▸ **Requirements**: Copy out the following lines verbatim, leaving out the pictures.

▸ **Information shown**:
----

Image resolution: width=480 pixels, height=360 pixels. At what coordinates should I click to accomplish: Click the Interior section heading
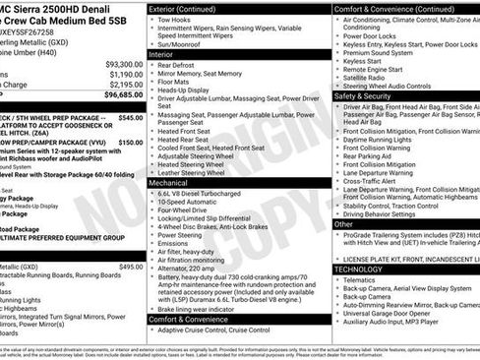pyautogui.click(x=161, y=55)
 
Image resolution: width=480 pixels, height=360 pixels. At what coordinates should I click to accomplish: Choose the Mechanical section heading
pyautogui.click(x=168, y=183)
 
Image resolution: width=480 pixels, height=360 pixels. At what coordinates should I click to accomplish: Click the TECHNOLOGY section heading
pyautogui.click(x=358, y=269)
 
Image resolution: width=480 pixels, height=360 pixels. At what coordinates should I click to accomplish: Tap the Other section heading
pyautogui.click(x=343, y=223)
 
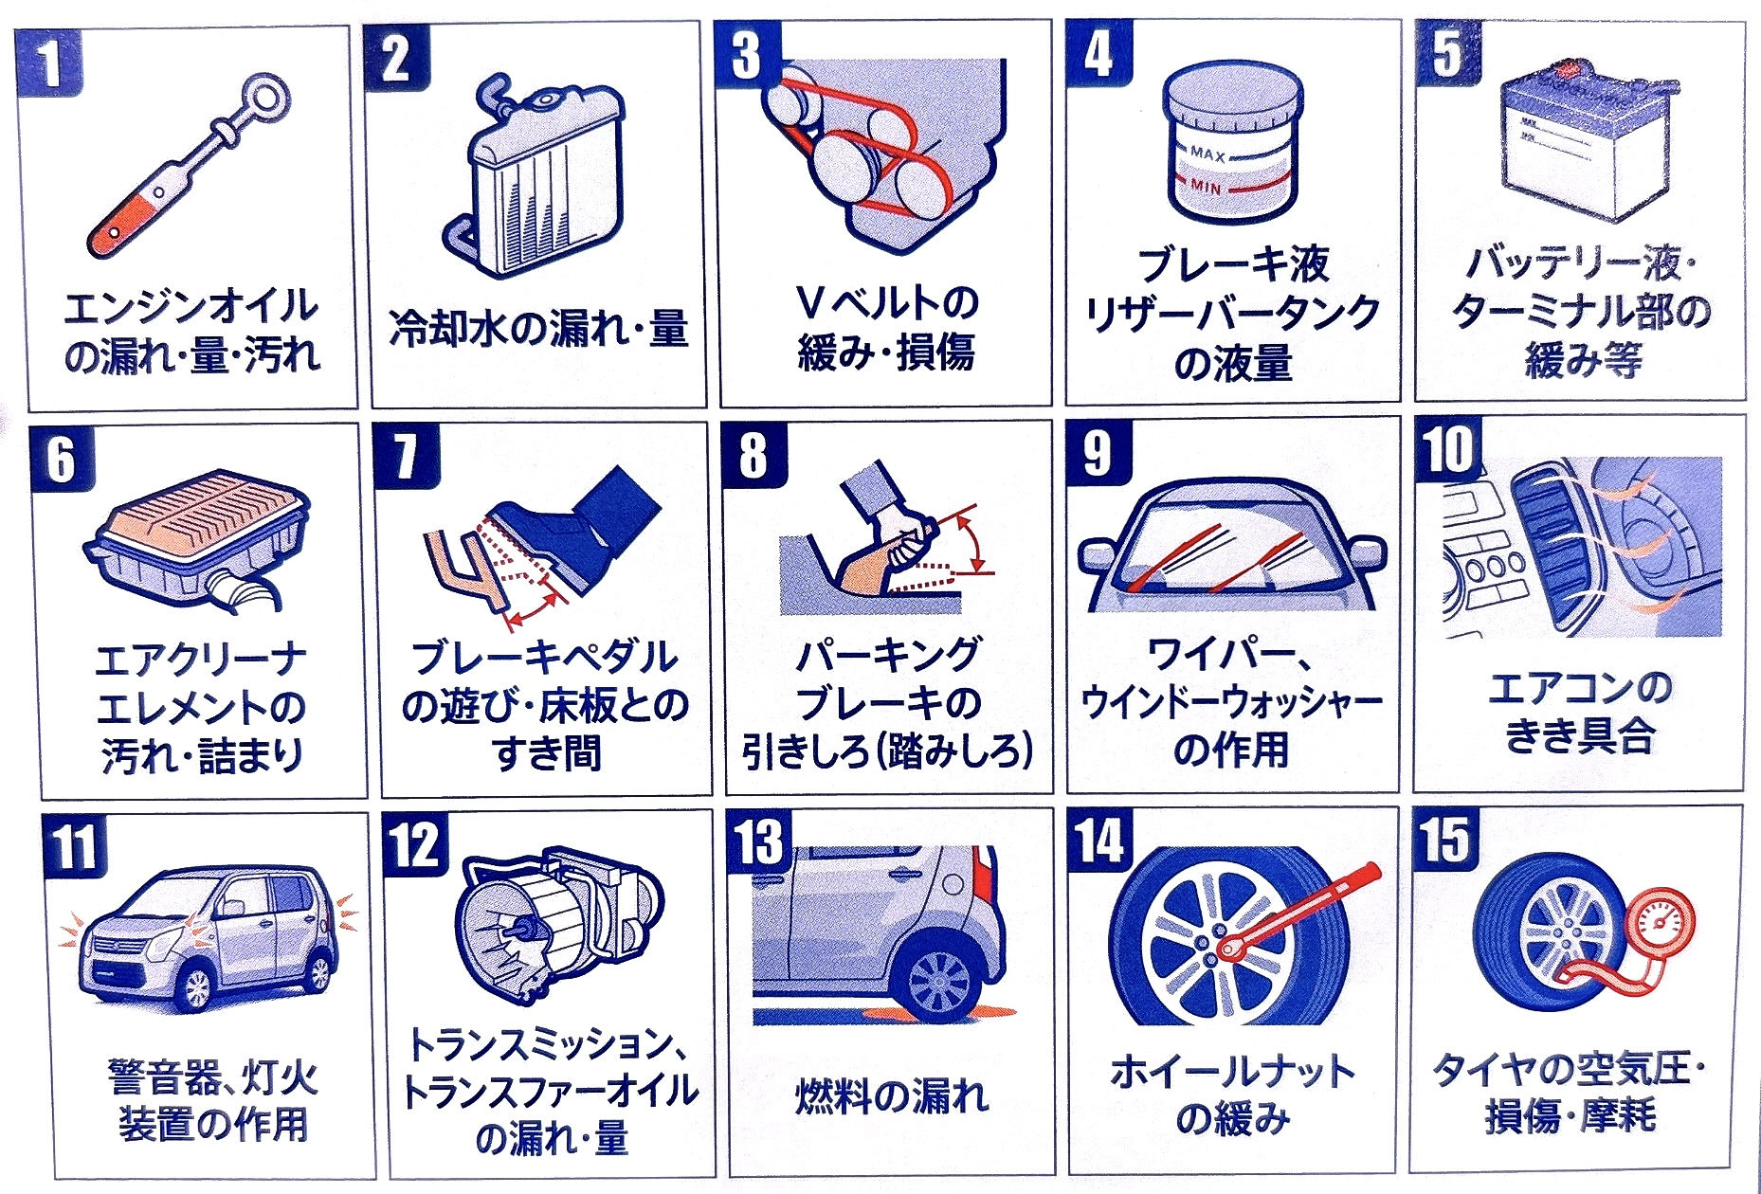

----

▸ **Result of this task**:
Image resolution: width=480 pixels, height=360 pixels. At what coordinates should I click to accomplish: Click the Interior section heading
pyautogui.click(x=161, y=55)
 
Image resolution: width=480 pixels, height=360 pixels. At what coordinates should I click to accomplish: Choose the Mechanical section heading
pyautogui.click(x=168, y=183)
 
Image resolution: width=480 pixels, height=360 pixels. At what coordinates should I click to accomplish: Click the TECHNOLOGY section heading
pyautogui.click(x=358, y=269)
 
Image resolution: width=480 pixels, height=360 pixels. At what coordinates should I click to accomplish: Tap the Other section heading
pyautogui.click(x=343, y=223)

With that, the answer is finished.